■ TASK OBJECTIVE
Your job with the data below: print everything from the line that holds "Expand the 车辆颜色 color dropdown arrow" down to the line that holds "You are a computer-use agent. 513x1144", ends included, exactly, and nothing else.

■ DATA PROVIDED
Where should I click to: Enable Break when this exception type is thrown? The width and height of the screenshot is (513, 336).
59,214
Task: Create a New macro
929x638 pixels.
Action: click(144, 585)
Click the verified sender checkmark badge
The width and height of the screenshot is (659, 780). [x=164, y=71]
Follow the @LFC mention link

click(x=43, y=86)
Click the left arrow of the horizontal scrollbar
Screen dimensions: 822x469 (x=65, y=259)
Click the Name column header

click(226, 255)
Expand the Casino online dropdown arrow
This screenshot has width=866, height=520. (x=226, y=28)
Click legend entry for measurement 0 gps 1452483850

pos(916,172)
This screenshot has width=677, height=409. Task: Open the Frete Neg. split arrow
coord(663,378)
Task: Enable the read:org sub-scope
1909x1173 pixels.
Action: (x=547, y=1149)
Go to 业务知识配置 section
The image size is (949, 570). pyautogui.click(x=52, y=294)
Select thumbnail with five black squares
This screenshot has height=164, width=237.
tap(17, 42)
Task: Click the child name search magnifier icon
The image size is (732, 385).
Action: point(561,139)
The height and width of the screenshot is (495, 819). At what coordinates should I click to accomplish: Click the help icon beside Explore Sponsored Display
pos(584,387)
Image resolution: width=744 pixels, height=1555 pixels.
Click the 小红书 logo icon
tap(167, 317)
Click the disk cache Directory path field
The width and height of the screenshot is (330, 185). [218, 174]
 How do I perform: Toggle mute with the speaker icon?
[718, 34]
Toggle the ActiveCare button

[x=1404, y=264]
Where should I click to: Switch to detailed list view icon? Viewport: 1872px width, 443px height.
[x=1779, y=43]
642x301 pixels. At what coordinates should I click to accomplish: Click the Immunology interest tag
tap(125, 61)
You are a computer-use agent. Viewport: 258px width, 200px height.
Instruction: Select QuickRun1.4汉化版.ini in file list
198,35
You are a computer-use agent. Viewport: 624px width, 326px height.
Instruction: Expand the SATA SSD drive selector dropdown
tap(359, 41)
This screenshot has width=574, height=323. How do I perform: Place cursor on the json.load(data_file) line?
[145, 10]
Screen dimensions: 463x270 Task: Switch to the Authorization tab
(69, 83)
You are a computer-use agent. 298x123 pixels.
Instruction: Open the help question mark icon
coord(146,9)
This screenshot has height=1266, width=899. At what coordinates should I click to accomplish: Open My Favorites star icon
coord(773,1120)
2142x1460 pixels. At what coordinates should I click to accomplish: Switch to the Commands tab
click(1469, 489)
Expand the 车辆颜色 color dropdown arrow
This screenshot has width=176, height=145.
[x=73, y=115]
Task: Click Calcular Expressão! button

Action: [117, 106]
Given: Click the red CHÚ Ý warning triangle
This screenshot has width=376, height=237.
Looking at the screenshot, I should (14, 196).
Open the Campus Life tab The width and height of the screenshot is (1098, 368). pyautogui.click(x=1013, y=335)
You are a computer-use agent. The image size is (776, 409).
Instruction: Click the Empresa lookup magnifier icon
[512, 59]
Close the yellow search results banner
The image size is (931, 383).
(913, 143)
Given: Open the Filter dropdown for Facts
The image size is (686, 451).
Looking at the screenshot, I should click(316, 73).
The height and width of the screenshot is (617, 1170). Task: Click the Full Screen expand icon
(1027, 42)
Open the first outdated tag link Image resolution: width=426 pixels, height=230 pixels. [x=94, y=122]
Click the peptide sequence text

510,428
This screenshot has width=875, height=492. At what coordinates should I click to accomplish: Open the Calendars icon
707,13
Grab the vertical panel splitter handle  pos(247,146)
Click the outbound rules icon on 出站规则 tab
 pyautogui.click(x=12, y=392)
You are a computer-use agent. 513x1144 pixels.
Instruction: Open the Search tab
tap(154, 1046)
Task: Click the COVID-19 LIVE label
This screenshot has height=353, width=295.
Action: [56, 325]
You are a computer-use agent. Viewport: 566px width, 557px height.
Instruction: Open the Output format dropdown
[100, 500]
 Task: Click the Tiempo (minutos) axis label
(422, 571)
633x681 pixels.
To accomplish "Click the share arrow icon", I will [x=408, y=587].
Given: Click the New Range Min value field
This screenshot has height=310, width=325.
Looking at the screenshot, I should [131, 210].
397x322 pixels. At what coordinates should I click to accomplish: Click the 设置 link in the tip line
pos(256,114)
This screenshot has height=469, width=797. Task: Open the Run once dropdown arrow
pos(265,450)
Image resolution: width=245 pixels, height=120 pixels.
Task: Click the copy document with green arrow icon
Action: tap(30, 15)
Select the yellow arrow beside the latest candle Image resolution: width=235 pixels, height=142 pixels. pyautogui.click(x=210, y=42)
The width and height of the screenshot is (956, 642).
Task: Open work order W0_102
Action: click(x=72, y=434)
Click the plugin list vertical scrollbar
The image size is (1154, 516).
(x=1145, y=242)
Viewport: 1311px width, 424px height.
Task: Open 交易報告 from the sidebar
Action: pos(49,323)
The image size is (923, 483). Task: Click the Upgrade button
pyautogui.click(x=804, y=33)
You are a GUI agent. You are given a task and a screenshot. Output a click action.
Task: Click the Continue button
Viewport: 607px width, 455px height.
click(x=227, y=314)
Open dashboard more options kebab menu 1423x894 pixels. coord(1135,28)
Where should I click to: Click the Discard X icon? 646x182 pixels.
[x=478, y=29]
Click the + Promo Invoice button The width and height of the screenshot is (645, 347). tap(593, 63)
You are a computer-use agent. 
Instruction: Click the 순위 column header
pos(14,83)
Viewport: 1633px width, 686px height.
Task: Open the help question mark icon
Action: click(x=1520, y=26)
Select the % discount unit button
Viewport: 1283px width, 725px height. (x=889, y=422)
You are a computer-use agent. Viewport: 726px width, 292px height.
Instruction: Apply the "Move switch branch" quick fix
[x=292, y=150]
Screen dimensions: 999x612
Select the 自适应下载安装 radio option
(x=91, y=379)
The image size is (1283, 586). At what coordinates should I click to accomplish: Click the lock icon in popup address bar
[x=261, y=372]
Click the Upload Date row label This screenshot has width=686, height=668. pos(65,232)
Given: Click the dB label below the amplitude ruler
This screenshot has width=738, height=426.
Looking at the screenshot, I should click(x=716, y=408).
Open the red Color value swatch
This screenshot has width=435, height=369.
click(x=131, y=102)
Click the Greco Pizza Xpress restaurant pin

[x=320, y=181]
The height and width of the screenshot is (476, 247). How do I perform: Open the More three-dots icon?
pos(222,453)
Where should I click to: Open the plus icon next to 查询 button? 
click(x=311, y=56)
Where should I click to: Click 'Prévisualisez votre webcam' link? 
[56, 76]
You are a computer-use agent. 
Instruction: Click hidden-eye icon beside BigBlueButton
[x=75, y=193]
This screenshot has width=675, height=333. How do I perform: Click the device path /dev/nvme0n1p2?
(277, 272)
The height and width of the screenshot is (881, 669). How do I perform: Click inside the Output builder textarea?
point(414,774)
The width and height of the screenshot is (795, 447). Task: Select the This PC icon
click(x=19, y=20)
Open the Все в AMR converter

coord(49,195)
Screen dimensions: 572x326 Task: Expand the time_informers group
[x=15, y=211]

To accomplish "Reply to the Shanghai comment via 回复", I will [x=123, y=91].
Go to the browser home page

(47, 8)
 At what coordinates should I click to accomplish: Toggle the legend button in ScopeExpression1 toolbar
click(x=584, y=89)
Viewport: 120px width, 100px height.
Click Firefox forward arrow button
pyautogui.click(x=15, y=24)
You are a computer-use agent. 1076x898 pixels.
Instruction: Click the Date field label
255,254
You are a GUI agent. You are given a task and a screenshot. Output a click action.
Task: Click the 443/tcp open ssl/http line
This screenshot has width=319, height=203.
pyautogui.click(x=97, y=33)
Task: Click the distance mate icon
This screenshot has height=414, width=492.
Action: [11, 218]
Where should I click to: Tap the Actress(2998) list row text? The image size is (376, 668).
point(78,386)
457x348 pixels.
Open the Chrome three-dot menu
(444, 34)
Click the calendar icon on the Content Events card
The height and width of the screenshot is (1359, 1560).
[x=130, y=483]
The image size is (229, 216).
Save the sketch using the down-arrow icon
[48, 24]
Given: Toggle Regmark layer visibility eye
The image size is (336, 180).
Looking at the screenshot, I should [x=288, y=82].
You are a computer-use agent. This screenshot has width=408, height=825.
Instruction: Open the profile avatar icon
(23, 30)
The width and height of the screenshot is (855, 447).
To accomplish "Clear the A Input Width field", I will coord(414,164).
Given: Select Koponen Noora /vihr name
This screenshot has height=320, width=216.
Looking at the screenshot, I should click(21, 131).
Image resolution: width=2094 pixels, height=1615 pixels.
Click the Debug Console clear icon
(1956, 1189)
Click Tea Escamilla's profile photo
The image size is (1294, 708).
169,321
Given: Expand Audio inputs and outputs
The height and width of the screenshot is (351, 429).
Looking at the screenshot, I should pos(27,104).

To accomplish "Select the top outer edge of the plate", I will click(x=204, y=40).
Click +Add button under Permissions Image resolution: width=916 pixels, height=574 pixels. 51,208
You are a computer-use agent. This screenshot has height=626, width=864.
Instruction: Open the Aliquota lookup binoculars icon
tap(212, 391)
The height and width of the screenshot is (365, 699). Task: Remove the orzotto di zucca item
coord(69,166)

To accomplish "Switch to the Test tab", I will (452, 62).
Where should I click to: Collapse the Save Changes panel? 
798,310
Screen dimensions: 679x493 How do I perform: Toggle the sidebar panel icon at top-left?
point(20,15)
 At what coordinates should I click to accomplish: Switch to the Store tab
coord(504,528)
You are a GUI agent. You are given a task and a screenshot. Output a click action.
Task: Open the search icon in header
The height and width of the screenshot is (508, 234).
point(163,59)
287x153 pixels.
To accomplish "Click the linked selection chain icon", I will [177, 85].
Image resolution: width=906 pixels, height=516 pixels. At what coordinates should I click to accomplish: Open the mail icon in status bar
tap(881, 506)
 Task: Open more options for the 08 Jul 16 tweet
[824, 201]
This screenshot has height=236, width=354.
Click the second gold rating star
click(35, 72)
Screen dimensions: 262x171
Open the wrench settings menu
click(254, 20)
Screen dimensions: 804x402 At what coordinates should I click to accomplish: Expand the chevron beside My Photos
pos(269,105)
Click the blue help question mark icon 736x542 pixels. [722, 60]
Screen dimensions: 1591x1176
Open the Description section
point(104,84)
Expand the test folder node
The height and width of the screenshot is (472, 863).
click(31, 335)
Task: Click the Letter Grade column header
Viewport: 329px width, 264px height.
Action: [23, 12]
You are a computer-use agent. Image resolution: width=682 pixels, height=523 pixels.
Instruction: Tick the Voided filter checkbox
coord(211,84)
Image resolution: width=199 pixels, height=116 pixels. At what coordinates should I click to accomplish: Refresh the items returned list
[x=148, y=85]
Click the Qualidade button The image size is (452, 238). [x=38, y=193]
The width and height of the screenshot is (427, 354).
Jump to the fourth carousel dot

■ ANSWER SECTION
Expand the 车辆颜色 color dropdown arrow
This screenshot has width=176, height=145.
[x=73, y=115]
Task: Click Calcular Expressão! button

Action: [117, 106]
Given: Click the red CHÚ Ý warning triangle
This screenshot has width=376, height=237.
Looking at the screenshot, I should (14, 196).
Open the Campus Life tab The width and height of the screenshot is (1098, 368). pyautogui.click(x=1013, y=335)
You are a computer-use agent. The image size is (776, 409).
Instruction: Click the Empresa lookup magnifier icon
[512, 59]
Close the yellow search results banner
The image size is (931, 383).
(913, 143)
Given: Open the Filter dropdown for Facts
The image size is (686, 451).
Looking at the screenshot, I should click(316, 73).
The height and width of the screenshot is (617, 1170). Task: Click the Full Screen expand icon
(1027, 42)
Open the first outdated tag link Image resolution: width=426 pixels, height=230 pixels. [x=94, y=122]
Click the peptide sequence text

510,428
This screenshot has width=875, height=492. At what coordinates should I click to accomplish: Open the Calendars icon
707,13
Grab the vertical panel splitter handle  pos(247,146)
Click the outbound rules icon on 出站规则 tab
 pyautogui.click(x=12, y=392)
You are a computer-use agent. 513x1144 pixels.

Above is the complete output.